Biography of Kenneth S. Pitzer

Kenneth S. Pitzer was born in Pomona, California, in 1914. He received his B.S. in 1935 from Caltech and his Ph.D. in chemistry from UC Berkeley just two years later. He was immediately appointed to the faculty of the Department of Chemistry at Berkeley, where he spent most of his distinguished career.

Professor Pitzer took leave to serve in Washington, D.C., during World War II and again from 1949 to 1951, when he was Director of Research for the Atomic Energy Commission. Upon returning to Berkeley, he was appointed Dean of the College of Chemistry, a position that he held until 1960. His leadership and vision during this period and his insightful guidance in following decades have greatly enhanced chemistry at Berkeley. He subsequently became President first of Rice University (1961-1968) and then of Stanford University (1969-1971). In 1971, he returned to Berkeley, becoming Professor Emeritus in 1984.

Professor Pitzer was the founder of modern theoretical chemistry at Berkeley. He not only used quantum and statistical mechanics to explain the thermodynamic and conformational properties of molecules, but he also pioneered quantum scattering theory for describing chemical reactions at the most fundamental level.
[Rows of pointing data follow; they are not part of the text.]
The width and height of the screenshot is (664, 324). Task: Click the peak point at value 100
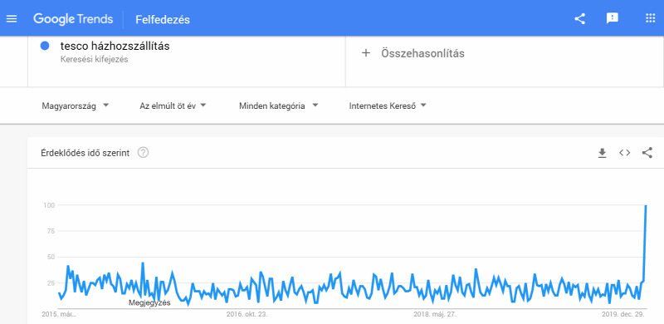click(646, 205)
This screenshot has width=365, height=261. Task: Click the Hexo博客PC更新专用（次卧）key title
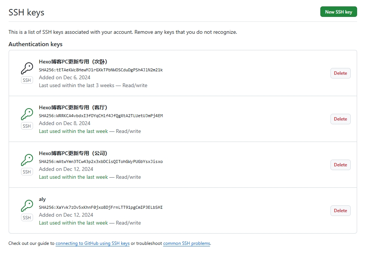[x=73, y=62]
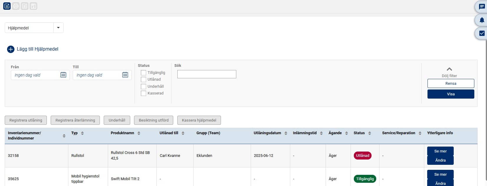Enable the Tillgänglig status checkbox
Image resolution: width=487 pixels, height=186 pixels.
[x=143, y=73]
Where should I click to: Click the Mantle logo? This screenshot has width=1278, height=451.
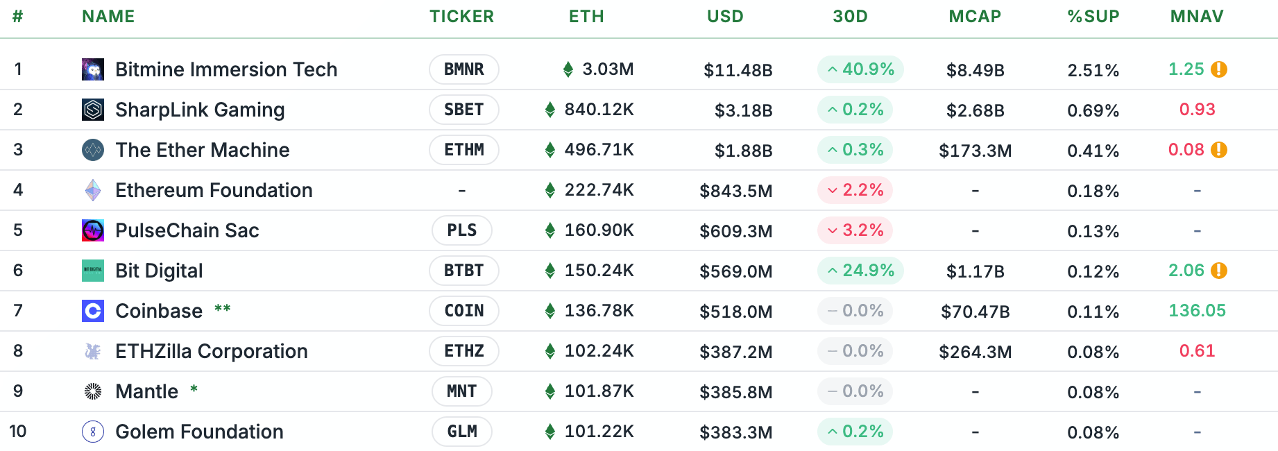[x=92, y=391]
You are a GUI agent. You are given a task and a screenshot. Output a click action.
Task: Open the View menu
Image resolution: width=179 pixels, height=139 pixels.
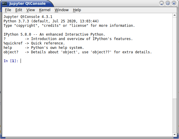[31, 10]
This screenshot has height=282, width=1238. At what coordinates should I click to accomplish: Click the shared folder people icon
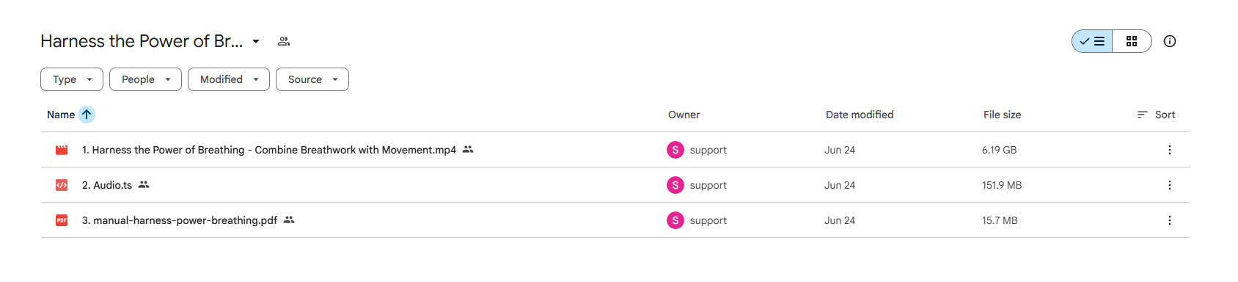click(284, 41)
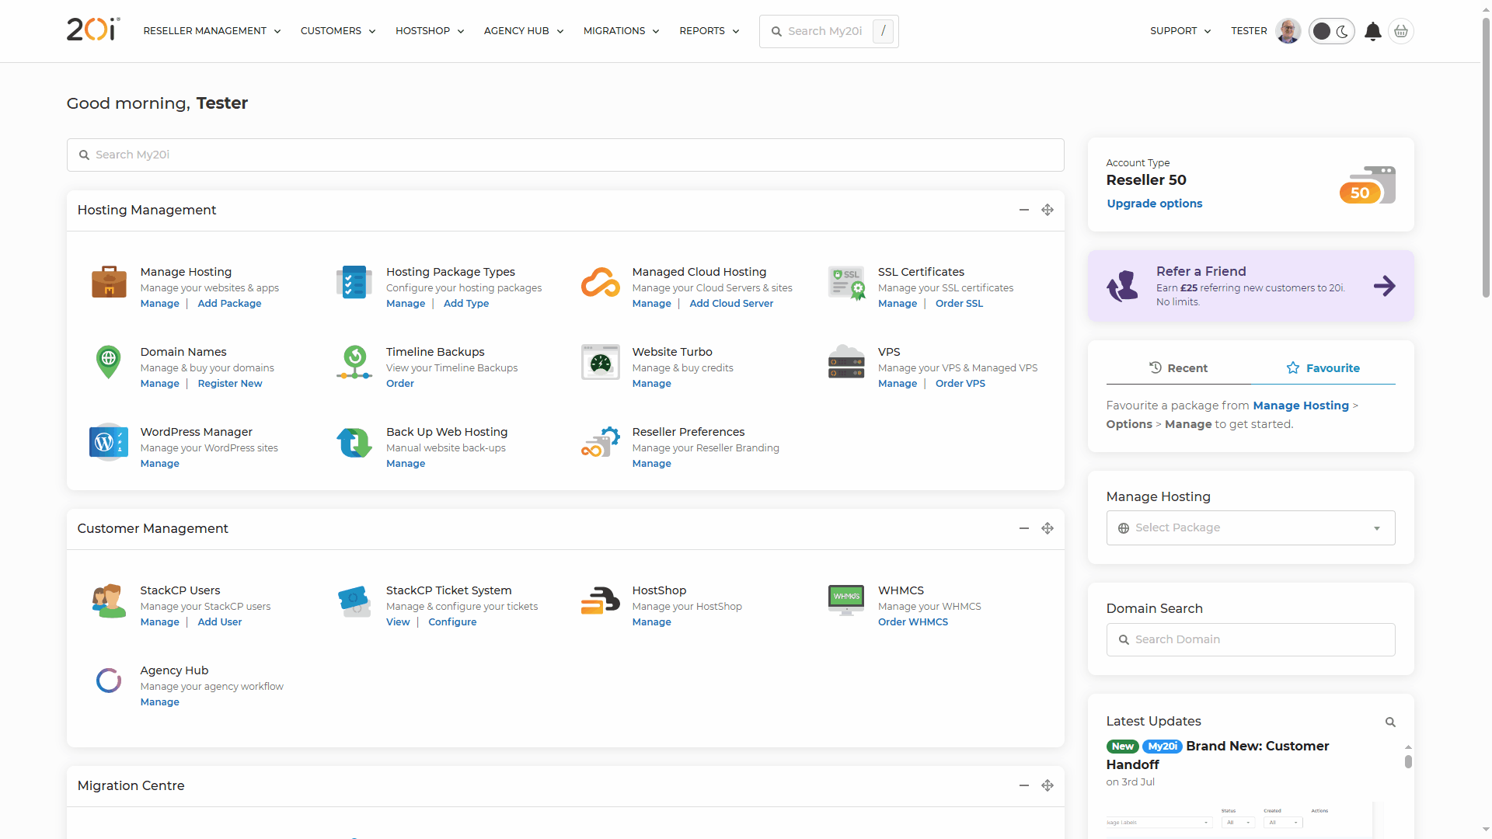Click the Domain Search input field
Screen dimensions: 1492x839
[x=1250, y=639]
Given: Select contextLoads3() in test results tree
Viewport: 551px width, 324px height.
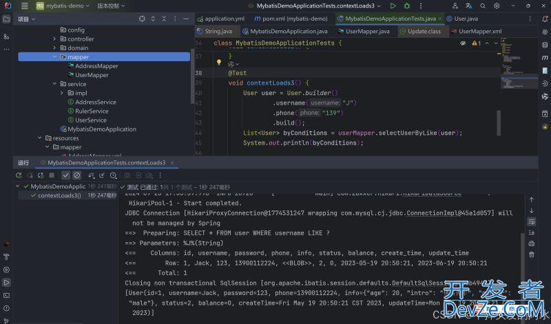Looking at the screenshot, I should pos(59,195).
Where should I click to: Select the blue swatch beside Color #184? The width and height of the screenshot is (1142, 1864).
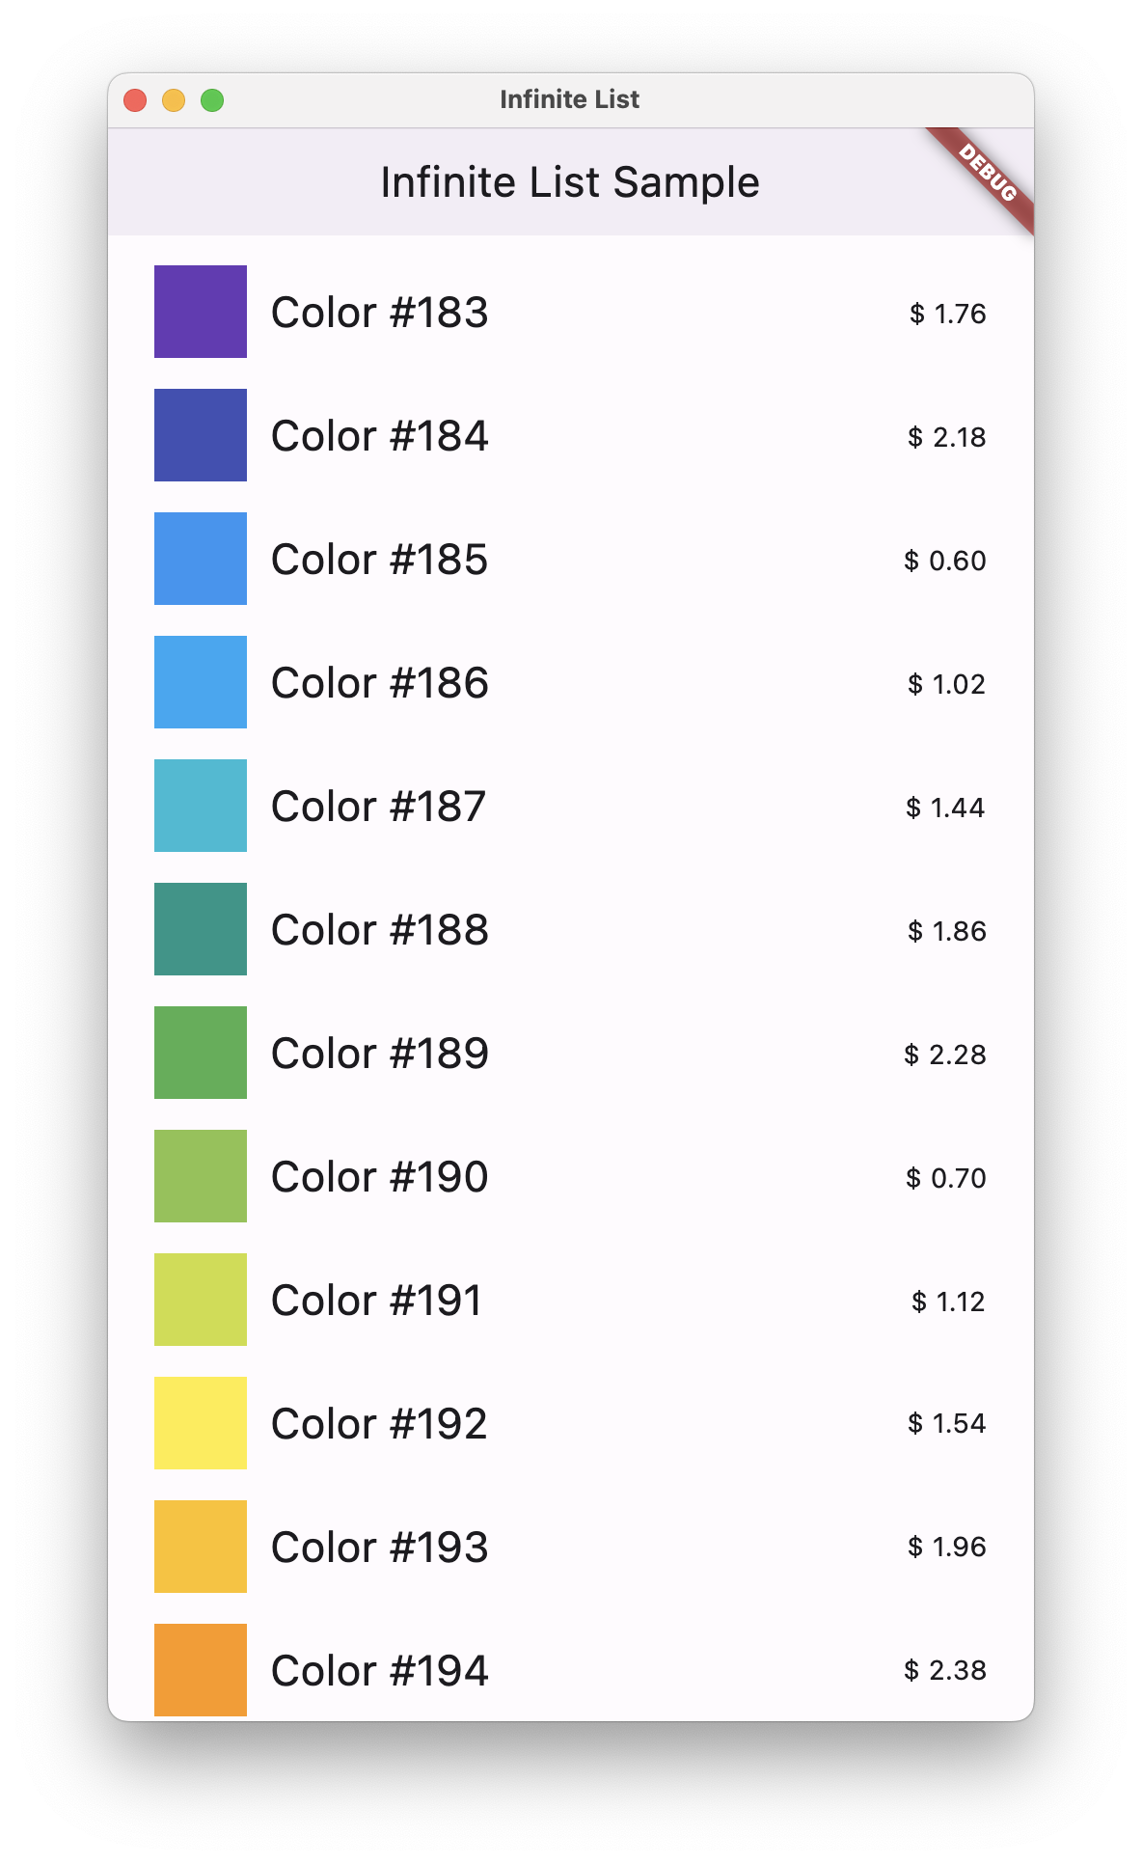tap(200, 435)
He also made contributions to relativistic effects in chemical bonding and the theory of fluids and electrolyte solutions.

A member of the National Academy of Sciences, he served on the President’s Service Advisory Committee from 1965 to 1968. His many awards included the National Medal of Science, the Priestley Medal of the American Chemical Society, the Gold Medal of the American Institute of Chemists, and the Robert A. Welch Awards. At Berkeley, he received the Alumnus of the Year Award, the Clark Kerr Medal, and the Berkeley Citation.

The Pitzer Center honors this illustrious scientist, educator, administrator, public servant, and philanthropist. It was made possible in large part by gifts from his widow, the late Jean Mosher Pitzer, and from the Pitzer Family Foundation.